The City Club of New York brought this case to court against the developers, but, alas, the case was dismissed.  The park will definitely arise, with substantial design modifications that you can read about on Curbed New York here.  But the best quote from the op-ed was this:  “It is time our private park brigades stop ignoring communities – and treating our public spaces as another part of the city that is theirs to run.”   Well put, editors!

Pier 55 Design (Photo Source:


More Obscure-but-Brilliant Jane Jacobs Quote

It’s tricky being a fan of Jane Jacobs.  Right-wing urbanists and haters of the distinctive city also claim Jane Jacob’s mantle.

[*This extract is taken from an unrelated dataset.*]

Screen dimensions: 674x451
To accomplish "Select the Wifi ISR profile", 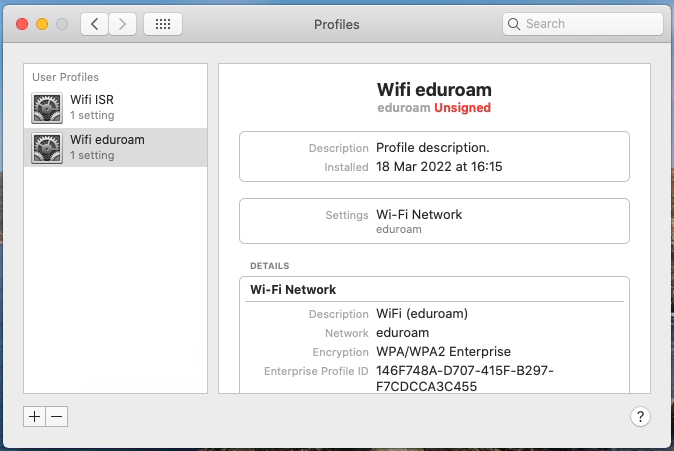I will pos(115,107).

My take on her was she was an activist to the core and belongs to us, to we who are neighborhood residents here in NYC.  She belongs to us more than to the urban planners [none of whom appear to actually work in our Department of City Planning] who claim her as their own.  Into that forever-unresolvable debate someone sent me a little kindle book, “Jane Jacobs:  The Last Interview” and Other Conversations.”    I pounced on it and discovered a charming interview with Jane by the ever-brilliant urbanist, James Howard Kunstler,  whose own book, “The Geography of Nowhere” ranks right up there with Death and Life as one of the greatest books about urban development in the past 60 years.   The Interview was originally published in Metropolis in 2001.

Here are my favorite quotes:

“It was the Rockefellers that wanted to knock it [West Village] down…..That was really where it started, in the Downtown Lower Manhattan Association, which was David Rockefeller’s organization…..There were all these essentially private visions of how beautiful the city would be and it was to be all these high-rises.”

“There is no new world that you make without the old world.  …The notion that you could discard the old world and now make a new one.  This is what was so bad about Modernism.”

“There are too few [good] neighborhoods right now, so the supply doesn’t nearly meet the demand. So they [existing good neighborhoods] are just gentrifying in the most ridiculous way.  They are crowding out everybody except people with exorbitant amounts of money.  Which is a symptom that demand for such a neighborhood has far outstripped supply.”  

 Do you hear that, Mayor De Blasio and Edward Glaeser?  It’s about neighborhood supply, not housing unit supply.